嬉しさのあまり昨年末のコミックマーケット85で発行したペーパーに載せた、氏に関する文章を再掲します。元々公開するつもりではあったのですが、延び延びになっていましたし良いタイミングなので。幾つかの作品について少しネタバレがありますが、なにぶん古いし入手困難な作品のものもあるので、ご了承ください。
日頃元長柾木の話ばかりしている(しかもはてなではなくほとんどがTwitterですが)我が身ですが、うつろあくたも大好きな物語の紡ぎ手の一人であります。魅力が少しでも伝わればいいのですが。

余談ではありますが、今夏こそ発行予定の元長柾木ファンブック『THE ADVENT』には「わたしのすきな、もとながまさき」という企画があります。元長柾木の魅力を様々な人に語って頂くという企画で、既に熱の篭もった原稿を多数頂いています。「わたしのすきな、シュート彦」はそのサンプル版とお考えください。ファンブックもよろしくね、と宣伝宣伝。

わたしのすきな、シュート彦

個人的な経験談になるが『sense off』で筆者が最も衝撃を受けた存在は飛鳥井慧子だった。メインヒロインたちの観念的・思弁的なシナリオにも随分驚かされたものだが、脳髄が水槽に浮かんでいるビジュアルの衝撃はそれらを更に上回るものであった。プレイ済みの皆様にはきっと納得して頂けることと思う。エロゲーはなんと自由な表現の場なのだろう、と当時は感銘を受けたものだ。今思い返してみればあれが元長柾木に心酔する大きなきっかけだったような気がする。
しかしながらここに大きな落とし穴があった。サブキャラクターである塔馬依子と飛鳥井慧子のシナリオはシュート彦なる人物が担当していたのである。今となっては『sense off』以後の元長作品にも触れ続けたわけで、元長柾木ファンであることは揺るがぬ事実ではあるが、筆者があの瞬間心奪われたのはシュート彦、ということになるのではないだろうか。
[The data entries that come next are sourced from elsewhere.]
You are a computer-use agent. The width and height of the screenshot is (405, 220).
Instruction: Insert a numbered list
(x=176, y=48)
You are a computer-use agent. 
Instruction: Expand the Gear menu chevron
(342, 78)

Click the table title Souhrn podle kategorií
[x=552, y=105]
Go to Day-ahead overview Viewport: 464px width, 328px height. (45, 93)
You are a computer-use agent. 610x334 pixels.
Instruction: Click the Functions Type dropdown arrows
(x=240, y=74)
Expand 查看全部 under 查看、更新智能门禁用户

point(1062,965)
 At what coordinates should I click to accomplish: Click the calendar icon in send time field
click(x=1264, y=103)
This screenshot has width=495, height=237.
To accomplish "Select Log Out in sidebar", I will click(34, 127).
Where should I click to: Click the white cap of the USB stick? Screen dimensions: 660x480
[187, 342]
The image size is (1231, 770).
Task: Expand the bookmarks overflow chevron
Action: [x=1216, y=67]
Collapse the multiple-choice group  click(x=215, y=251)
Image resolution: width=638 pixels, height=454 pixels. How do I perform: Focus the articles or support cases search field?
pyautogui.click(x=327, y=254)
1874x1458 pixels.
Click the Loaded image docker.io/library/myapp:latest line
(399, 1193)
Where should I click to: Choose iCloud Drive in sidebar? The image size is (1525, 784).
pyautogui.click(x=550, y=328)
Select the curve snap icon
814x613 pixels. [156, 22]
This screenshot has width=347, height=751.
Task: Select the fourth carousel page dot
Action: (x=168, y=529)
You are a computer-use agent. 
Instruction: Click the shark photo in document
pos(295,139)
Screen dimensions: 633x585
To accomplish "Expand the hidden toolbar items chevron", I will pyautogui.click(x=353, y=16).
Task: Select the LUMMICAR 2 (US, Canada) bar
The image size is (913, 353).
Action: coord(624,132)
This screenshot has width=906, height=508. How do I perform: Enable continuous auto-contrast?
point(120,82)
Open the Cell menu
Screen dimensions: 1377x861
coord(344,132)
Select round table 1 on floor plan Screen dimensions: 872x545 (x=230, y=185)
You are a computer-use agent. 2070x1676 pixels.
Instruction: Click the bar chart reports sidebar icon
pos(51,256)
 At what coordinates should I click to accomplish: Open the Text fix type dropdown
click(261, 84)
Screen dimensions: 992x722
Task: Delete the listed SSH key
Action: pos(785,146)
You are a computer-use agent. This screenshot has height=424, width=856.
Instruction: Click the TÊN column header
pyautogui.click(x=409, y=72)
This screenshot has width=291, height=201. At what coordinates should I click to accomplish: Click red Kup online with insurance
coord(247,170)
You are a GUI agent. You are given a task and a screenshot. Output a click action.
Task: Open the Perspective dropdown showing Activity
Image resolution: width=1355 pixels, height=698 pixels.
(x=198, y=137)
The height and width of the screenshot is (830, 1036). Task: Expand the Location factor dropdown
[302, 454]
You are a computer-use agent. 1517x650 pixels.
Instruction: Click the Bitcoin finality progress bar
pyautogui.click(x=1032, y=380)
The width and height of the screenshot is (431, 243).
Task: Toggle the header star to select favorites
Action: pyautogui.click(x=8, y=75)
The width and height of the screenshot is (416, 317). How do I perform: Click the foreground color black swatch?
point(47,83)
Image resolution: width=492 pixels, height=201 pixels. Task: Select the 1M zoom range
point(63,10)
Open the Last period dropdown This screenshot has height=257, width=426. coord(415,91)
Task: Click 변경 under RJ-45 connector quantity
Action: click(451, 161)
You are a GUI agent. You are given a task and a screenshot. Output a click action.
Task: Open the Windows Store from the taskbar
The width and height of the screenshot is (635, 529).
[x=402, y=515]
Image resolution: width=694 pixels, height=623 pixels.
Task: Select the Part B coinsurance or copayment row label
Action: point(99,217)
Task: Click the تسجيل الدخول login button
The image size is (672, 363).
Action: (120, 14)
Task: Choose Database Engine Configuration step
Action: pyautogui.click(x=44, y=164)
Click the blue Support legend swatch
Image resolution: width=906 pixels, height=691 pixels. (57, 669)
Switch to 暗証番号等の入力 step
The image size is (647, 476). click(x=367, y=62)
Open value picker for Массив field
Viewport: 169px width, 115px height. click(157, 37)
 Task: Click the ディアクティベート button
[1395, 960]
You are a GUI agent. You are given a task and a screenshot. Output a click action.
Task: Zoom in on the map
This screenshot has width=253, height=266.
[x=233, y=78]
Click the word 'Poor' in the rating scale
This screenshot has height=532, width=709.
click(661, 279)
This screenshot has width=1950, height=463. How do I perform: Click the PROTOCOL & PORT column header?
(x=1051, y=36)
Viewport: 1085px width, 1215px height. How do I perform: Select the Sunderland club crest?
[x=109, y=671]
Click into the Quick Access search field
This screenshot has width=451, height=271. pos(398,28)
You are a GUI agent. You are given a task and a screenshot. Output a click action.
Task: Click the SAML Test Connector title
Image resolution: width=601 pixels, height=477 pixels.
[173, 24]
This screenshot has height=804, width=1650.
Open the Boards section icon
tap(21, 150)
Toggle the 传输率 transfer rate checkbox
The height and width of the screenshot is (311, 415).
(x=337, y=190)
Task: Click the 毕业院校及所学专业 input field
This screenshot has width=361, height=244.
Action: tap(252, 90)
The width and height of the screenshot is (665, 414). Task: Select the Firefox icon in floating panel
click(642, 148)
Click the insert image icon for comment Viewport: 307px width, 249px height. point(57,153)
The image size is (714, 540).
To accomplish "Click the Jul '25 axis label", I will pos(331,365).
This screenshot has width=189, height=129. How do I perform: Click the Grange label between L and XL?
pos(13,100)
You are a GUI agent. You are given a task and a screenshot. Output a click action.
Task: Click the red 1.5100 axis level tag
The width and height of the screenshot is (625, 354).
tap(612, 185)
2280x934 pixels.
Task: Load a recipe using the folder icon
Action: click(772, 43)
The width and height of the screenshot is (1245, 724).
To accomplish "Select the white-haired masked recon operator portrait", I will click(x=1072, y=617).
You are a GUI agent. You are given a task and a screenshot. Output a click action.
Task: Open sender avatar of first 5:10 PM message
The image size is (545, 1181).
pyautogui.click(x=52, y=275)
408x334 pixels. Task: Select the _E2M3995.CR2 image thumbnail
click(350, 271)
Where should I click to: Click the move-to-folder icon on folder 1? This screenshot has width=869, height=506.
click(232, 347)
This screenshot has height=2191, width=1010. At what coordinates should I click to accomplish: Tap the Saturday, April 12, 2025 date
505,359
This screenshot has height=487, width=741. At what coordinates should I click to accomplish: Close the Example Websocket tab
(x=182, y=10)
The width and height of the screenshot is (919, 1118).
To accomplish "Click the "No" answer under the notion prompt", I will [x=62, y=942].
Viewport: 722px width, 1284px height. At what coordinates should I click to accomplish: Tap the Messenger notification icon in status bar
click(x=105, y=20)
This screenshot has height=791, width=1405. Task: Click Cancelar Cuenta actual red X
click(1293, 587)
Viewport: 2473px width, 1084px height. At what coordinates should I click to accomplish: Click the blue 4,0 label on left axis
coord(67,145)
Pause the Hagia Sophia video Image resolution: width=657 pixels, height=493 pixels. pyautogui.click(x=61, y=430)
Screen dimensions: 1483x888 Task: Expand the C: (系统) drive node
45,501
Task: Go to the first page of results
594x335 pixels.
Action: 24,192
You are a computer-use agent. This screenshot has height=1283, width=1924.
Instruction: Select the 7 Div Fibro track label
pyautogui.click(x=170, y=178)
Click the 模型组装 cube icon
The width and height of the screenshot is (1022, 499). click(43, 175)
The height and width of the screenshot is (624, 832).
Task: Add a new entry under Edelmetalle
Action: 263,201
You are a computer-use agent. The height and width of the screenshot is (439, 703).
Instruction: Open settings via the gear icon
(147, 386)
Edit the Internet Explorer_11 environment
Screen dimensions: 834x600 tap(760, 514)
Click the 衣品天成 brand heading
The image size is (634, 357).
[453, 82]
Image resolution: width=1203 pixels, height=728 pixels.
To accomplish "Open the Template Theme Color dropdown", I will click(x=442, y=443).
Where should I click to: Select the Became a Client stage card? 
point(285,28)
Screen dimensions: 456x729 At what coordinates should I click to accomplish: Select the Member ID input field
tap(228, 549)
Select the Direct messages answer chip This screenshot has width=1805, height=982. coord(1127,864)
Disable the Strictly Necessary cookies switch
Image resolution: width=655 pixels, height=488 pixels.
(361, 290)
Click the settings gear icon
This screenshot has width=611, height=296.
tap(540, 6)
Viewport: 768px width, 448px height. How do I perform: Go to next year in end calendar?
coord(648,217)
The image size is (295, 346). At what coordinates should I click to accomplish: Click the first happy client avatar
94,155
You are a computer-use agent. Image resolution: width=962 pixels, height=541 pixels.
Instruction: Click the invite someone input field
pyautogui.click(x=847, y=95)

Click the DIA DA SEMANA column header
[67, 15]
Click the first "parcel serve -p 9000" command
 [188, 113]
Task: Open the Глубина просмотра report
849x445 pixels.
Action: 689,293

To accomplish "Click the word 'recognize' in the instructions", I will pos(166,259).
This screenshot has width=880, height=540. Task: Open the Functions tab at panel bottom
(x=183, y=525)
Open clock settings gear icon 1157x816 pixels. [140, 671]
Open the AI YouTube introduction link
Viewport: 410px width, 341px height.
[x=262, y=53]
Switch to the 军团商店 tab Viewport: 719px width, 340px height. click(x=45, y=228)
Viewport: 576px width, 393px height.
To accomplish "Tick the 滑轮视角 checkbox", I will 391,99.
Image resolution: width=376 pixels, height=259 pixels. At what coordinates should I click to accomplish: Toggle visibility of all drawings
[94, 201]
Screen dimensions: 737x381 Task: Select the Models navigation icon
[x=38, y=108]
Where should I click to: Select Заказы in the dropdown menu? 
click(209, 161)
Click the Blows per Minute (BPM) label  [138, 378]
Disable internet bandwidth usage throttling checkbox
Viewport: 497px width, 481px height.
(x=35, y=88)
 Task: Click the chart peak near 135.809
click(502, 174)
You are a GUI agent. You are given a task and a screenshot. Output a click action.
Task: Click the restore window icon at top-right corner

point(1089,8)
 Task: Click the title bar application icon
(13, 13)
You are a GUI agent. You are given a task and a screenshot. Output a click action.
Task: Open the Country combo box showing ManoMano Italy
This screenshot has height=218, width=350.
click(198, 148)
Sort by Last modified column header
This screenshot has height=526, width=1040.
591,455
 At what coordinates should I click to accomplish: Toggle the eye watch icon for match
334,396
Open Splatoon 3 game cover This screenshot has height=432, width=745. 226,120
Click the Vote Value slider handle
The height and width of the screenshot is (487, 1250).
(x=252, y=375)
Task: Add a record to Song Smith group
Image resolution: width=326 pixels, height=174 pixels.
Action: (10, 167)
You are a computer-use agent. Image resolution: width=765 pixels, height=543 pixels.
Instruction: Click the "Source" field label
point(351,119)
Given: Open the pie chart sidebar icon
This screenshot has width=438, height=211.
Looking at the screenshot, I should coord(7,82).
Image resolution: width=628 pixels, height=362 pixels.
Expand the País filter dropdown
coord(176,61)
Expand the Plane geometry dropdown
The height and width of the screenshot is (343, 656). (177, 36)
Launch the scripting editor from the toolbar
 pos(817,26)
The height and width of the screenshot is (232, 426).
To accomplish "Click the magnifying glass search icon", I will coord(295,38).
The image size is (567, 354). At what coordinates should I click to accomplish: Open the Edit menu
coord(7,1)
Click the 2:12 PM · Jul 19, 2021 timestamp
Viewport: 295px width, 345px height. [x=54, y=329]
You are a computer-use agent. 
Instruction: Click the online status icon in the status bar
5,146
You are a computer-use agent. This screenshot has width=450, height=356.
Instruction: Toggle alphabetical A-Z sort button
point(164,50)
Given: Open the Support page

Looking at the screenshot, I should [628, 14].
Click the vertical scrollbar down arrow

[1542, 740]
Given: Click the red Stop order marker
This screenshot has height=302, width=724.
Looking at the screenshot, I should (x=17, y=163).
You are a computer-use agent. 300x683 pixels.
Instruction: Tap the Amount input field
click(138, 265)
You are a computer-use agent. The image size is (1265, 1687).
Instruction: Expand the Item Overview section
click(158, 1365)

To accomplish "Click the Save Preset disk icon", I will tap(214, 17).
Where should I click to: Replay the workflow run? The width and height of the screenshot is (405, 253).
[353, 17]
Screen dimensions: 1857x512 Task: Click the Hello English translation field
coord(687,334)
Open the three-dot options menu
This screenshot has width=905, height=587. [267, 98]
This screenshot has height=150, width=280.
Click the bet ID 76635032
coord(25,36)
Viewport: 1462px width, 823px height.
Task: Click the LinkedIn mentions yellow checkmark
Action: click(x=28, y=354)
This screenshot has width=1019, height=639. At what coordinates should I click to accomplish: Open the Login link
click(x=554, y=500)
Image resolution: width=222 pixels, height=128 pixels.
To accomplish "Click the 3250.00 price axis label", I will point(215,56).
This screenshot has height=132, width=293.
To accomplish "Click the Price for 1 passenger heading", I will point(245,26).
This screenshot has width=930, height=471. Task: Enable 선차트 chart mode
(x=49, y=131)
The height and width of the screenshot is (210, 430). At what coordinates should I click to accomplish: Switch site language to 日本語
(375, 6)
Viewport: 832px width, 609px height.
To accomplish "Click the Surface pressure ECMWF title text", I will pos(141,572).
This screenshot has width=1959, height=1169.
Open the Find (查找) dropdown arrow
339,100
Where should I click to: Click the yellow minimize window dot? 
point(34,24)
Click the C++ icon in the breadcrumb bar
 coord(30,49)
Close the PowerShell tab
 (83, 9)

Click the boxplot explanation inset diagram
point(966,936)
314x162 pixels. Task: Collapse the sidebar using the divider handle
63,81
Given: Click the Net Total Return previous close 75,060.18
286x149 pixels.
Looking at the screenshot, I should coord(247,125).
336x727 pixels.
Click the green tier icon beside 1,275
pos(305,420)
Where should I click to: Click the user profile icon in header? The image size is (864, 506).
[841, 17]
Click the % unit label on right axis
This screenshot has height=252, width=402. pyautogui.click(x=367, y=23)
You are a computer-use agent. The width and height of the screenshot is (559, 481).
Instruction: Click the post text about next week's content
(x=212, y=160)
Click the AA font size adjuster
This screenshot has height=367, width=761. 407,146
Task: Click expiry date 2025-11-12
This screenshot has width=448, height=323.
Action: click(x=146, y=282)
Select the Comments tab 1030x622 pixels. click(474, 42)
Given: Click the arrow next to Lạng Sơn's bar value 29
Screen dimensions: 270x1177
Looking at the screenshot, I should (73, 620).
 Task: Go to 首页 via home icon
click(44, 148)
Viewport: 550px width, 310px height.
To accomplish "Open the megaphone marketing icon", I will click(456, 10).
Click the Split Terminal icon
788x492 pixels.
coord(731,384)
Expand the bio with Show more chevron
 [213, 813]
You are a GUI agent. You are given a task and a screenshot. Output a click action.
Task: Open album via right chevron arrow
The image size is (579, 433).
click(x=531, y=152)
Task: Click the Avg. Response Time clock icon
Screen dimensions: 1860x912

このシュート彦、またの名をうつろあくたと言う。そう、プリンセスブライドをはじめ13cmや130cmのゲームで元長と共作しているシナリオライターその人である。そうなってくると話は別だ。うつろあくたもまた元長柾木とは違った魅力で筆者を捕らえて離さないからだ。
うつろあくた作品について注目してほしいのは、登場人物たちへの、そして物語への誠実さだ。時に彼の作品のヒロインたちは過酷な運命を背負うこととなる。そこには安易なハッピーエンドは存在しない。だが『ネコっかわいがり!』のアリスにせよ『僕は天使じゃないよ』の柘榴にせよ『虜ノ姫』のヒルダにせよ、彼女たちが物語の中で最も輝く一瞬をうつろあくたは切り取ってみせる。
優作の意志を継ぎ、世界を救うために愛する人が眠る箱庭から旅立ったアリス。
行く当てもなくさまよう雪原の中、死にゆく市蔵と心通わせ、失われていたものを取り戻す柘榴。
失われていた感情を取り戻すと同時に、これまでにない絶望を抱えながら死よりも過酷な運命へと飲み込まれてゆくヒルダ。
そこにあるのは極上のカタルシスだ。
本来、ネコ耳少女たちとエッチな日常を過ごすゲームでもエロゲーとしては成立したはずの『ネコっかわいがり!』だが、うつろあくたはネコ耳が物語の中に存在する必然性を自らに問いかけ、ついには独自の世界を作り出した。
そして彼は我々にこう呼びかける。

あれはそんなお話だったのです。
精一杯の誠意で作られたペテンです。
どうかだまされたフリをしてください。
(『WHAT A WONDERFUL WORLD』 なかがき ネコかわ誕生の真相より)

うつろあくたは物語の嘘から逃げない。嘘を吐く覚悟を胸に抱き、彼の子供たちへ惜しみなく愛情を注ぎ、物語を紡ぐのだ。

どうかあなたも、だまされて欲しい。フリだけでもいいから。